As the most popular motivational speaker, all-time best selling author, and best-ever-birthday-party-thrower, Jesus Christ is undoubtedly the most famous person to ever exist. Many people use his name as an expletive but sometimes a simple “Jesus Christ” isn’t enough. Occasionally you need one more letter to make your point and you yell “Jesus H. Christ” like an angry parent using their child’s full name. But how did the “H” enter Jesus’ OG Chrisitan name? Is it Henry, Holy, Hard-ass?
Well, there are two monograms used to represent Jesus Christ’s name. The first is the Chi Rho monogram, which consists of the first two letters of the Greek word Χριστό, chi ⟨Χ⟩ and rho ⟨Ρ⟩, meaning Christ.
The second monogram is the IHC monogram. It consists of the first three letters of Ἰησοῦς (Iēsoũs), which is the Greek spelling of the name “Jesus.”
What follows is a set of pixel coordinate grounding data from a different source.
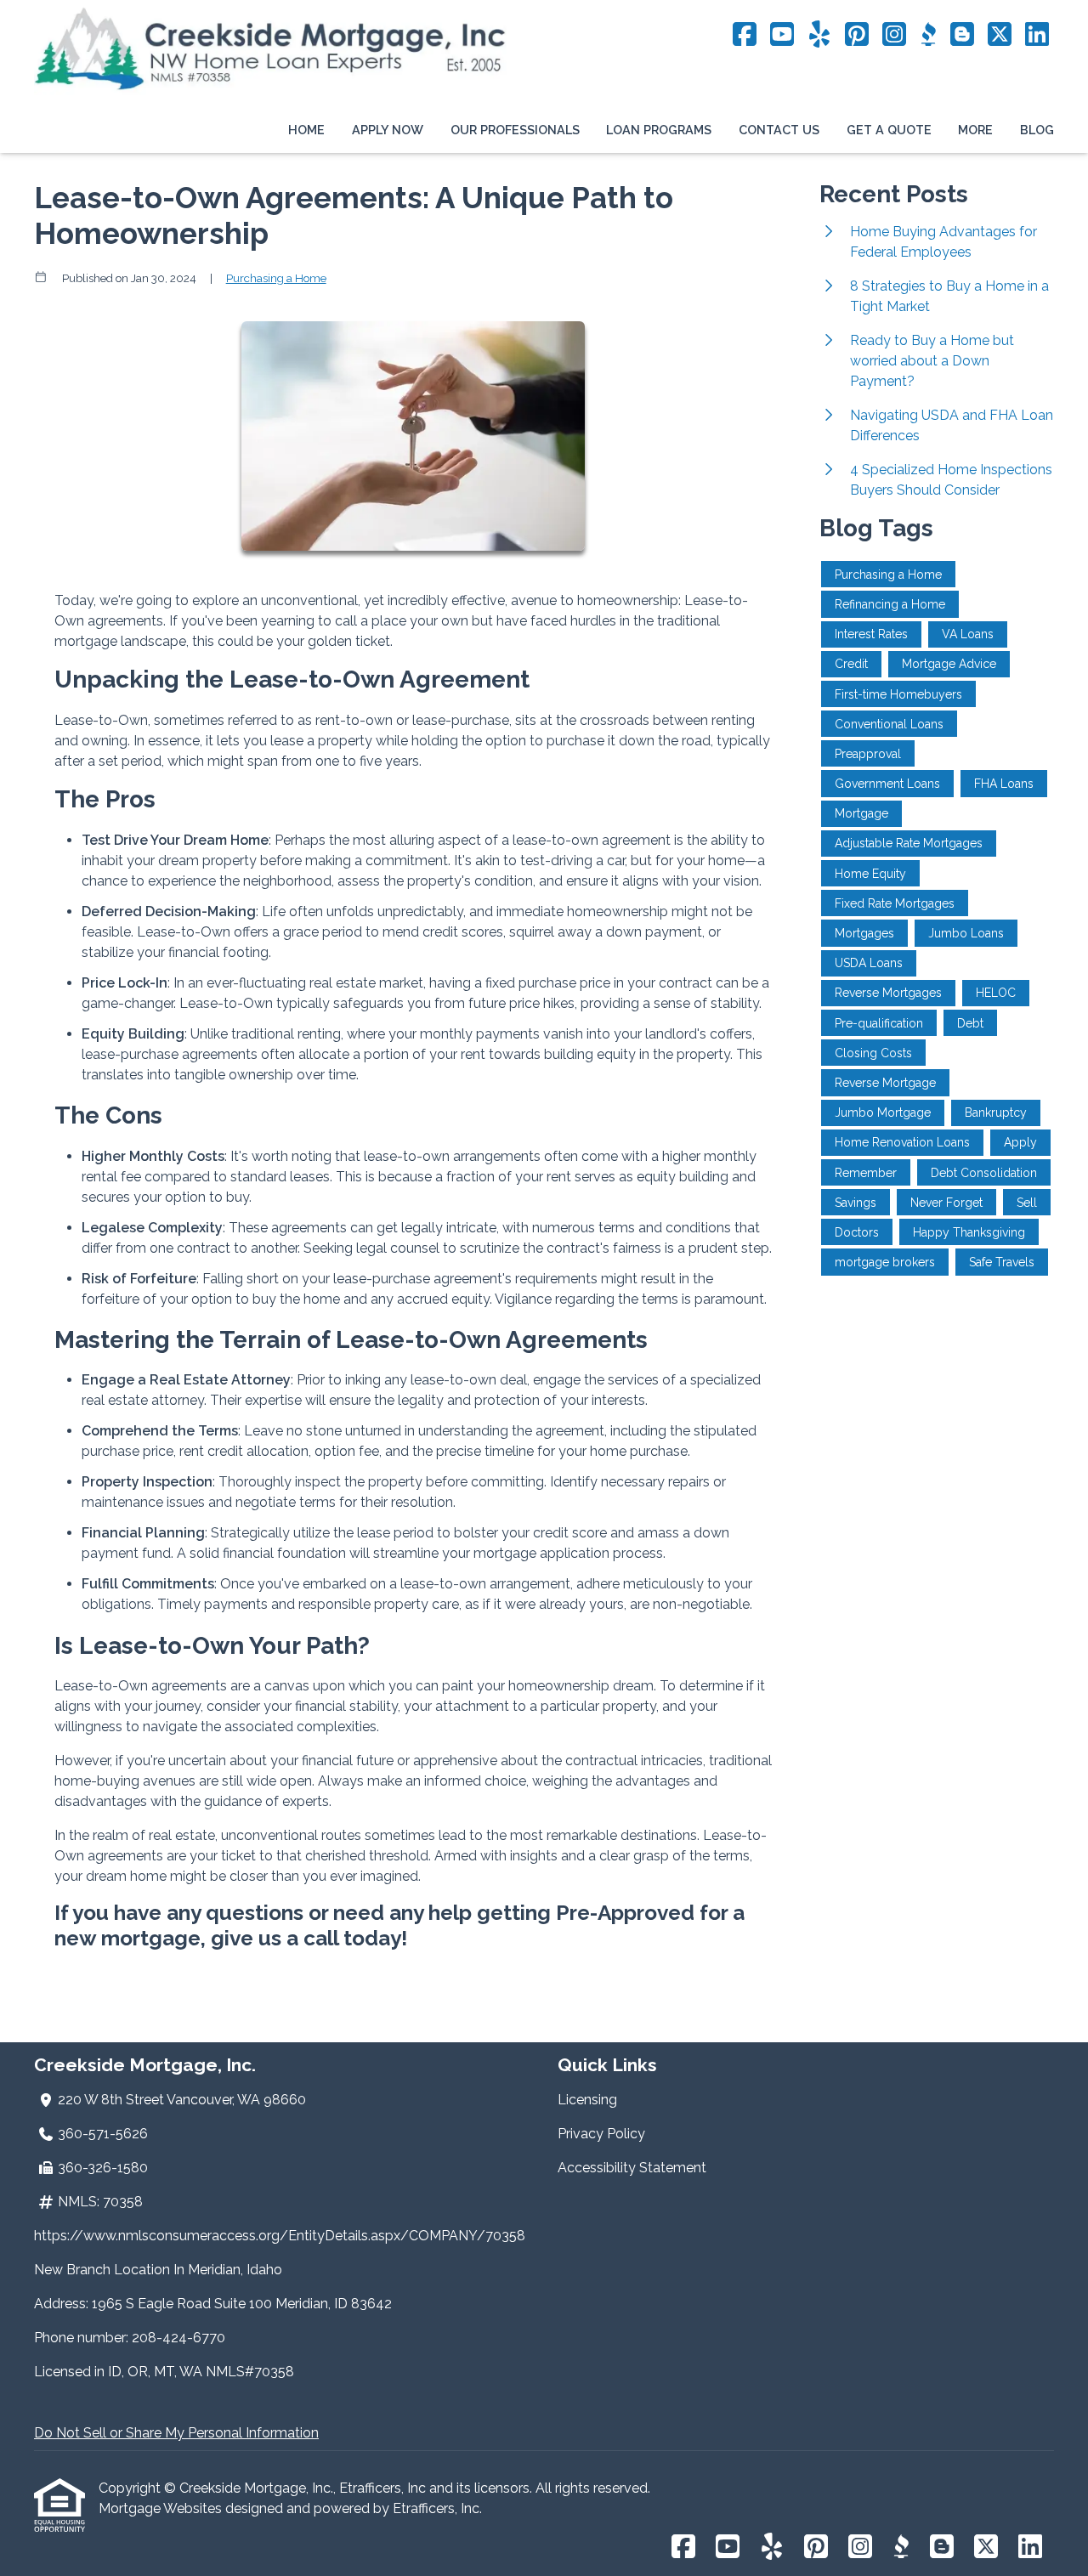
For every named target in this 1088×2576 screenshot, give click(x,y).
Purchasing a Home (276, 278)
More (975, 129)
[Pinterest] (857, 35)
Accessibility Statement (632, 2168)
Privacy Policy (601, 2134)
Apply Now (387, 129)
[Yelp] (819, 35)
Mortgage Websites (162, 2508)
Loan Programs (658, 129)
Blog (1037, 129)
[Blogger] (962, 35)
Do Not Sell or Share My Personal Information (176, 2433)
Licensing (587, 2100)
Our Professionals (515, 129)
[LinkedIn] (1037, 35)
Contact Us (779, 129)
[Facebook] (745, 35)
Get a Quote (889, 129)
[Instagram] (894, 35)
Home (306, 129)
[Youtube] (782, 35)
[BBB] (928, 35)
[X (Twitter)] (1000, 35)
It will come as no surprise Americans looked at this glyph in the early 19th century and misread Greek letters for their own Latin letters. They read the letters “IHC” as “JHC.” These very sharp Americans took this to mean the “J” stood for Jesus, “C” to stand for Christ, and the H to stand for Jesus’ newly discovered middle name. Luckily for you, Latin is basically a dead language so you can pronounce these however you’d like now.
From there, the phrase “Jesus H. Christ” became a humorous expletive even used by Mark Twain in his autobiography in the 19th century and by me, when I’ve definitely checked to make sure my mom isn’t within earshot.
So that’s it! Jesus H. Christ all started as one of the many American mistakes. Luckily, we now have a great expletive and you are free to say the H stands for whatever you’d like.